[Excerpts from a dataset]
________________________________________

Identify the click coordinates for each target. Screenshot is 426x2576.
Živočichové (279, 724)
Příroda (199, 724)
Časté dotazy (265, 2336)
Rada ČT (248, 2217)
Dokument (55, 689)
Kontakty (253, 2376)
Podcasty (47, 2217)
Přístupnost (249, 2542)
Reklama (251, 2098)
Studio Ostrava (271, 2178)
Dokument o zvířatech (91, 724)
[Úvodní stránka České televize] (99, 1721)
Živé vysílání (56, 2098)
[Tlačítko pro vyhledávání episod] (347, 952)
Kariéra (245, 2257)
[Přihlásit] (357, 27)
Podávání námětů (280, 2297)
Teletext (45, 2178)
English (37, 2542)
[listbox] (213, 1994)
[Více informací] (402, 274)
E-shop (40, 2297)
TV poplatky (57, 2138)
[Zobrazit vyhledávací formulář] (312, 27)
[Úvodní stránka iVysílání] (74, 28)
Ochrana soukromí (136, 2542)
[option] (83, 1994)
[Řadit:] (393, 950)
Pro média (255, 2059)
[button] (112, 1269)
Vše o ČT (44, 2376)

________________________________________

§ TASK PROMPT: Each line from the one with "Příroda (199, 724)" through the end of the entries above is to be returned word for word. Nothing else belongs in the answer.

§ ANSWER FOR THIS EXERCISE:
Příroda (199, 724)
Časté dotazy (265, 2336)
Rada ČT (248, 2217)
Dokument (55, 689)
Kontakty (253, 2376)
Podcasty (47, 2217)
Přístupnost (249, 2542)
Reklama (251, 2098)
Studio Ostrava (271, 2178)
Dokument o zvířatech (91, 724)
[Úvodní stránka České televize] (99, 1721)
Živé vysílání (56, 2098)
[Tlačítko pro vyhledávání episod] (347, 952)
Kariéra (245, 2257)
[Přihlásit] (357, 27)
Podávání námětů (280, 2297)
Teletext (45, 2178)
English (37, 2542)
[listbox] (213, 1994)
[Více informací] (402, 274)
E-shop (40, 2297)
TV poplatky (57, 2138)
[Zobrazit vyhledávací formulář] (312, 27)
[Úvodní stránka iVysílání] (74, 28)
Ochrana soukromí (136, 2542)
[option] (83, 1994)
[Řadit:] (393, 950)
Pro média (255, 2059)
[button] (112, 1269)
Vše o ČT (44, 2376)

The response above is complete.